Sari Aritonang, yang juga merupakan analis kebijakan ahli madya di Kementerian Desa-PDT, menilai bahwa Program Kampung Sehat di Mimika perlu dilanjutkan karena secara langsung memberikan pelayanan sosial dasar kepada masyarakat kampung, khususnya dalam mengatasi masalah stunting, kesehatan ibu dan anak, para lansia, serta kesehatan lingkungan.

Direktur Pengembangan dan Kerja sama The Duke Edinburgh’s International Award Foundation Indonesia, Sonny Sukada, menyebutkan bahwa penilaian CSR & PDB Award 2025 memberikan apresiasi kepada YPMAK melalui Program Kampung Sehat karena kontribusinya yang besar terhadap pembangunan kesehatan masyarakat di kampung-kampung Mimika.
Sonny berharap kolaborasi antara semua pihak terus terjalin agar kesejahteraan masyarakat lokal di kampung-kampung terpencil di Mimika semakin meningkat.

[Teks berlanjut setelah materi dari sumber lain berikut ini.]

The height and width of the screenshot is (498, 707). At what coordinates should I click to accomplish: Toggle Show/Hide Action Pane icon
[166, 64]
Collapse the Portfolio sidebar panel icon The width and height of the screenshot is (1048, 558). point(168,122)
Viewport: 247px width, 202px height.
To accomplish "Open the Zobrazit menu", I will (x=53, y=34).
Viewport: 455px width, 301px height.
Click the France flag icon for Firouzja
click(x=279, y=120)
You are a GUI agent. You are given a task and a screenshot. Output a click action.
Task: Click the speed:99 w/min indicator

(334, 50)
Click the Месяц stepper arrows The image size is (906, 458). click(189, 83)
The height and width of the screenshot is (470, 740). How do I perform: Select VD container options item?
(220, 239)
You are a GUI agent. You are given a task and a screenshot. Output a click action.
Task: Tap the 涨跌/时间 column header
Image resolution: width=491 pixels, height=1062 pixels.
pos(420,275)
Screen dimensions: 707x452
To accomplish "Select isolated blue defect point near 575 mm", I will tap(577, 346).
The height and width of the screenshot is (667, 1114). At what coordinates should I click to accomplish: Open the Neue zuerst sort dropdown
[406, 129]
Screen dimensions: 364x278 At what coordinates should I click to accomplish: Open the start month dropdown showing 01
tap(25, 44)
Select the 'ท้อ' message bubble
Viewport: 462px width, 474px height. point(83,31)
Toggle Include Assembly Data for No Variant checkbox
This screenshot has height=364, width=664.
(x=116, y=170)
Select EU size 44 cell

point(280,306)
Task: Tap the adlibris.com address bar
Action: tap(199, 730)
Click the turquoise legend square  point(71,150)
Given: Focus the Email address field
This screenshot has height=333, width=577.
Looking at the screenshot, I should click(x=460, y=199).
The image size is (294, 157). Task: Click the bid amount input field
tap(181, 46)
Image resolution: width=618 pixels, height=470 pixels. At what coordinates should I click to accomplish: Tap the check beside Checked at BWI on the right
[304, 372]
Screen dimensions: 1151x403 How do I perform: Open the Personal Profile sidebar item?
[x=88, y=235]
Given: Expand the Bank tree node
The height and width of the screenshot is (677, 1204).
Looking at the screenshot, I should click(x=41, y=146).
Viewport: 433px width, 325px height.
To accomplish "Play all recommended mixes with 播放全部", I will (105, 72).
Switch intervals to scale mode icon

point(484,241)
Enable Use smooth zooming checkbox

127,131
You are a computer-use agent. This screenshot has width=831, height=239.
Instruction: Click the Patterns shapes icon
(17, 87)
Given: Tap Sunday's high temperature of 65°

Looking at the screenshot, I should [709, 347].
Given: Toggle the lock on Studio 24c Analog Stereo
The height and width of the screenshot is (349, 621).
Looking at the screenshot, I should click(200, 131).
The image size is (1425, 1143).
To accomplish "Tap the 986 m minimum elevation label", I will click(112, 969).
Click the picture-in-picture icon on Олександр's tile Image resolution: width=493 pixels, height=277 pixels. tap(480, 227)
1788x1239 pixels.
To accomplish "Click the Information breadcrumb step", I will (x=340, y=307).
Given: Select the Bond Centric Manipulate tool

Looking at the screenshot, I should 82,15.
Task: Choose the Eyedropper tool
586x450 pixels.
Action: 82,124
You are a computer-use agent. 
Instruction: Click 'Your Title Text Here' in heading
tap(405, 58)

“Kehadiran kami di sini bertujuan untuk memastikan bahwa program ini layak mendapatkan kategori emas, dan kami perlu menyaksikan langsung serta mendengar dari penerima manfaat apakah yang dipresentasikan sesuai dengan kenyataan di lapangan,” ujarnya.
Sonny menambahkan bahwa apa yang telah dilakukan YPMAK bersama Pemda Mimika sepenuhnya untuk meningkatkan kualitas hidup masyarakat, sehingga program ini juga harus mendapat dukungan penuh dari masyarakat sebagai penerima manfaat.
Ajang CSR & PDB Award 2025 diselenggarakan oleh ISSF bekerja sama dengan Kemendes PDT.
Selain itu, terdapat program untuk meningkatkan kualitas pendidikan dasar di desa/kampung melalui program 85 guru kontrak YPMAK, yang juga masuk dalam nominasi untuk meraih penghargaan kategori tertinggi emas.